* **Work order 1**: In the column on maternal anxiety in Utah below, which Report for America staffer wrote the Sunday Tribune article that the column discusses?
* **Work order 2**: In the column on maternal anxiety below, reproduce everything from "In the knowledge-based" down to "and reasonable fears." word for word.

BEGIN Document segment

George Pyle: We have built a world that doesn’t welcome children. Deal with it.

(Leah Hogsten | Tribune file photo) “I don’t want young moms — new moms — to think this is the norm,” said Evie Figgat, who suffered from anxiety resulting in bouts of insomnia, rage and racing thoughts during her first pregnancy with her son. Before the birth of her daughter, Elinor, 5 months, Figgat was given Zoloft which eased her anxiety. Utah has a higher rate of maternal anxiety than maternal depression. The rate of maternal anxiety for some age groups doubled in recent years, and researchers aren't sure why.

The question posed by the article in Sunday’s Salt Lake Tribune seemed an easy one.

Maternal anxiety is reaching ‘crazy high rates’ in Utah, and experts aren’t sure why,” was the headline on the article by Becky Jacobs, one of our excellent Report for America staffers.

Why are new mothers, and mothers-to-be, experiencing levels of anxiety ranging from high to debilitating to suicidal?

Simple. Men are pigs and Republicans are in charge. (I could go all religion on you and blame The Church of Jesus Christ of Latter-day Saints. But having already tagged a gender and a political party, that would have been redundant.)

As I have often said in this space, the world and its economic cues have changed forever due to technology.

When making a living was a matter of upper-body strength — the only thing where men, on average, have an advantage over women — the extended family was reasonably the default choice of lifestyle. In pre-industrial, agriculture-based cultures, child (and maternal) mortality was high and you needed extra hands to till and harvest. In an industrial society, logic dictated that men go into the workplace and women stay home to raise the children. In both cases, women were pushed to have children as a way of keeping those men around, whether to bring in a paycheck or fight off saber-toothed tigers.

In the knowledge-based economy, all of that is out the window. A woman alone, or even with a child, can make her own way in the world without any smelly, lazy, demanding, sometimes violent, man cluttering up the place.

At the same time, in Utah and in much of the United States, the support system once provided by the extended family and religious organizations has not been replaced by a proper social safety net. So the idea of having children, or having as many children as previous generations had, seems financially unwise. Maybe because a woman hasn’t found, and doesn’t otherwise need, a man who is gainfully employed. Maybe because even a happily married couple has both other priorities and reasonable fears.

The United States, for example, is the only advanced nation where the term “medical bankruptcy" is a thing. Jobs are relatively plentiful but not altogether secure. The value of medical and other benefits is nowhere near keeping up with costs. Getting the college or graduate degree necessary to move to the upper echelon of careers saddles the entry-level worker with considerable debt. Suicide. Addiction. Homelessness.

And even in super-family-friendly Utah, the air is filthy and the powers that be think that universal access to health care is evil.

People — women — aren’t averse to having children because they wouldn’t love them. They aren’t having children because they know they would love them more than anything, and they are not sure that they as individuals, or the society in which they live, will be good enough for those children.

END Document segment
BEGIN Data to examine

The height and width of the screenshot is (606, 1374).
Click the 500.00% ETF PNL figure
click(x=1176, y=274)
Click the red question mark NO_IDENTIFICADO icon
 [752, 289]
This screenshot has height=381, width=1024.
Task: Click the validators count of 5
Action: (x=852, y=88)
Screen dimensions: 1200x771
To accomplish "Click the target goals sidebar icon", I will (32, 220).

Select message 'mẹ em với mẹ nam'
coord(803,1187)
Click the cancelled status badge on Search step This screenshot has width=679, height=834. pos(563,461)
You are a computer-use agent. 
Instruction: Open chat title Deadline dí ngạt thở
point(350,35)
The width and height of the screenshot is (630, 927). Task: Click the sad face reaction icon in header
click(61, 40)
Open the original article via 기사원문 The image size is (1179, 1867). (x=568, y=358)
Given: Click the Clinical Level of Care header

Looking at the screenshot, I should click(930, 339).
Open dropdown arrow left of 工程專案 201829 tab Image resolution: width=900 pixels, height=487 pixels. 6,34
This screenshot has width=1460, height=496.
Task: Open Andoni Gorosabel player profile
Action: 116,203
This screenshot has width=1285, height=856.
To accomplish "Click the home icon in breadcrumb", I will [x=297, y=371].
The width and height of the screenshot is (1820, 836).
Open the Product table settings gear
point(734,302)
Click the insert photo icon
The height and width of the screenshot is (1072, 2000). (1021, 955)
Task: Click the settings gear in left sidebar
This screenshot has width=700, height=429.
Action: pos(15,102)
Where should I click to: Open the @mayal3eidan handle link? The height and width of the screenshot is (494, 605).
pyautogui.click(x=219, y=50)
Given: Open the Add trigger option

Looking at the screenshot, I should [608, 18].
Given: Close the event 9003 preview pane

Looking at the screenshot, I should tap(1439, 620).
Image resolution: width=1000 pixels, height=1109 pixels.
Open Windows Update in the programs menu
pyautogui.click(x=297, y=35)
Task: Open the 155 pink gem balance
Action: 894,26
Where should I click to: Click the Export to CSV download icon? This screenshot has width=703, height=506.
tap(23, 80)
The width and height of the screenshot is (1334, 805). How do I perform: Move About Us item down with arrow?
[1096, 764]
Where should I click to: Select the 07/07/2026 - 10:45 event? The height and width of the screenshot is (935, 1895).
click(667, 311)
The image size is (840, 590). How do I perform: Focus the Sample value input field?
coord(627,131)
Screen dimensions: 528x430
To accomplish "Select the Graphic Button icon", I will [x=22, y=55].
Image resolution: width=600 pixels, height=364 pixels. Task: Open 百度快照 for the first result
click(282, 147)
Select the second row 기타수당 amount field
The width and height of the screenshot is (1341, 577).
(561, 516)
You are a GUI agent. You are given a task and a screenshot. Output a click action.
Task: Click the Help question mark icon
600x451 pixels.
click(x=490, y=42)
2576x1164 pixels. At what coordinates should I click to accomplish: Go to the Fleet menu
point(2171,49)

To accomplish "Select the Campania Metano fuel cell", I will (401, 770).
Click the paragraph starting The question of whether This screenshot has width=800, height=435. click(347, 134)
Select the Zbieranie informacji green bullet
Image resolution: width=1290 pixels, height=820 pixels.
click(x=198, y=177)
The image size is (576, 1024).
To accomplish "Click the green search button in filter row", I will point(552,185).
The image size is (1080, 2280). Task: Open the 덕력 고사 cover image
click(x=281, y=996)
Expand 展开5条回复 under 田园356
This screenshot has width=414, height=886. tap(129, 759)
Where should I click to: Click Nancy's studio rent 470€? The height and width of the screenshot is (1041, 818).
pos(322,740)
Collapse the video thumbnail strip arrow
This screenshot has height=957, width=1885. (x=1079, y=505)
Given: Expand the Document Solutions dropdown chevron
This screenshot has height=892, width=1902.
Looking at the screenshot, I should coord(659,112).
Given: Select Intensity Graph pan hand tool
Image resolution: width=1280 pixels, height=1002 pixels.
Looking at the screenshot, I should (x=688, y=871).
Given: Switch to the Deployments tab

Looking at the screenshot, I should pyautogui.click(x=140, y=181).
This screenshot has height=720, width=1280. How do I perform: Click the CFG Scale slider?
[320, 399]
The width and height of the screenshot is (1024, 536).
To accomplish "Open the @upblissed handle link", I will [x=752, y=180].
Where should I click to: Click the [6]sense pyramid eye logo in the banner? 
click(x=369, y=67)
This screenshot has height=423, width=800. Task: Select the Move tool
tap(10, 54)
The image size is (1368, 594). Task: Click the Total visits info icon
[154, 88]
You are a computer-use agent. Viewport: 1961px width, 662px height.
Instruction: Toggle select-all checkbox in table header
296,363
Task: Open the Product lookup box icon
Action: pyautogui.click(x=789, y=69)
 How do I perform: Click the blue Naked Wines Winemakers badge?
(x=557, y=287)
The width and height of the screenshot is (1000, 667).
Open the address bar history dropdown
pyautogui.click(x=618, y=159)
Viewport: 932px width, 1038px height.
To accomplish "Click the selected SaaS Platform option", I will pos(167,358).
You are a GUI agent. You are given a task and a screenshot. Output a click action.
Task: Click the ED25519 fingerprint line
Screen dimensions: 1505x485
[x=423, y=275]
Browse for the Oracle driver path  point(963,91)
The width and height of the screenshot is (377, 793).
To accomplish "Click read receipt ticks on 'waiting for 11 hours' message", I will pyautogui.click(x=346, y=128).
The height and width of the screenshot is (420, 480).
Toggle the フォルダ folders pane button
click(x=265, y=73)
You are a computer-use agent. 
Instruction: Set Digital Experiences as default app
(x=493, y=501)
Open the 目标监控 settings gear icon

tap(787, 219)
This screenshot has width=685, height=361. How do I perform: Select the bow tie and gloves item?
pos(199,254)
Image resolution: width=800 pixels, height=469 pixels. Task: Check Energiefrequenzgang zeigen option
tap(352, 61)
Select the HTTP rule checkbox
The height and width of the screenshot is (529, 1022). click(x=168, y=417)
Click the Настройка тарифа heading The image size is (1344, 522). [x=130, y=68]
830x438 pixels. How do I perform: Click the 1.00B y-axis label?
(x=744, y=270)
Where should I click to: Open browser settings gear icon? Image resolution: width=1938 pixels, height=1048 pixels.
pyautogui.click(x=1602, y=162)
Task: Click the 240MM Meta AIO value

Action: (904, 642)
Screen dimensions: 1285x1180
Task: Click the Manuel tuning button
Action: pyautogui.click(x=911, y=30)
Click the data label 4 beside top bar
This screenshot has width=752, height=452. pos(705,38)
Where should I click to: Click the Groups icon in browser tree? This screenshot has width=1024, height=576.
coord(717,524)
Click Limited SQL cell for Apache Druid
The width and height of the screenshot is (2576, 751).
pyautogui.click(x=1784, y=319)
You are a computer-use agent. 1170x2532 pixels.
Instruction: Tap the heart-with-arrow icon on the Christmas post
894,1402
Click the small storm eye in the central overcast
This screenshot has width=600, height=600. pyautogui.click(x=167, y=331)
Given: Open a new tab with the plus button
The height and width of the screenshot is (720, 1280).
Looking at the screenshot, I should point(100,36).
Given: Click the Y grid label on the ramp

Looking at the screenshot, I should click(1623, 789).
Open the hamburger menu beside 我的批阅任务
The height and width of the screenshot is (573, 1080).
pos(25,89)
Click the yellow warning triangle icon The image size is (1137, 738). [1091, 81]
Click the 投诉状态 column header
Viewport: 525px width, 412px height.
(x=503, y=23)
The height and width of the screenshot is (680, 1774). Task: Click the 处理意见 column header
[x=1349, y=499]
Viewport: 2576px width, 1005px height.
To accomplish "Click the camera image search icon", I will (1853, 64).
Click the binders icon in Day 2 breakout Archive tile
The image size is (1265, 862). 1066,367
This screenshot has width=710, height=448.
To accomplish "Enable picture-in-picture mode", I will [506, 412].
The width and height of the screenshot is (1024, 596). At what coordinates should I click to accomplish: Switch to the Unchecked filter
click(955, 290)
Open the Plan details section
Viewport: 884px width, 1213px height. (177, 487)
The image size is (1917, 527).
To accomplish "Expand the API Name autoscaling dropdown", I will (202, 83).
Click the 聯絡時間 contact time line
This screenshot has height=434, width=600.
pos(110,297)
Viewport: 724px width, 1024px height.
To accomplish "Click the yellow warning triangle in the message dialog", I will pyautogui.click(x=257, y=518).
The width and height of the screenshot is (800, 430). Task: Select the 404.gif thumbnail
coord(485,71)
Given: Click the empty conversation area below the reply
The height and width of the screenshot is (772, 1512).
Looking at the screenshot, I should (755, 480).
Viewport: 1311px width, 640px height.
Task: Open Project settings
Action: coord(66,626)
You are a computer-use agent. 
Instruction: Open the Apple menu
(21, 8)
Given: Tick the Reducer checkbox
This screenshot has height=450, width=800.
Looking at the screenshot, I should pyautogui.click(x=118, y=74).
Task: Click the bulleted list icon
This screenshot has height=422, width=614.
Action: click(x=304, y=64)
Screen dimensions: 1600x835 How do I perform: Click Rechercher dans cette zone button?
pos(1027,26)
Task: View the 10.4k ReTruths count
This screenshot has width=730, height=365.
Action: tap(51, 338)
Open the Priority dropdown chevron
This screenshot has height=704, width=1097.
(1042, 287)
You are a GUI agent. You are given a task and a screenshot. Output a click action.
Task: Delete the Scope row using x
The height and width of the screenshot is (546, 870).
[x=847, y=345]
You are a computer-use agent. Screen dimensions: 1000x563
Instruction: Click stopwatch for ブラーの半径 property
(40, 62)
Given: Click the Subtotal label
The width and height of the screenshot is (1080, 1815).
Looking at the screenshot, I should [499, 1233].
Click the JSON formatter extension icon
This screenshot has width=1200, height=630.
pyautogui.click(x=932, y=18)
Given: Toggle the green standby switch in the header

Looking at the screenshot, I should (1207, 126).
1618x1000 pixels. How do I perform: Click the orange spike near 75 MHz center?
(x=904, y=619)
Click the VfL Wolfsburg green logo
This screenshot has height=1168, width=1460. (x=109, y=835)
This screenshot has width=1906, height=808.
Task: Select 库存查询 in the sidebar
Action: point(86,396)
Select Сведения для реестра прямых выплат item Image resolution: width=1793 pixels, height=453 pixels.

END Data to examine

* **Answer section 1**: Becky Jacobs

* **Answer section 2**:
In the knowledge-based economy, all of that is out the window. A woman alone, or even with a child, can make her own way in the world without any smelly, lazy, demanding, sometimes violent, man cluttering up the place.

At the same time, in Utah and in much of the United States, the support system once provided by the extended family and religious organizations has not been replaced by a proper social safety net. So the idea of having children, or having as many children as previous generations had, seems financially unwise. Maybe because a woman hasn’t found, and doesn’t otherwise need, a man who is gainfully employed. Maybe because even a happily married couple has both other priorities and reasonable fears.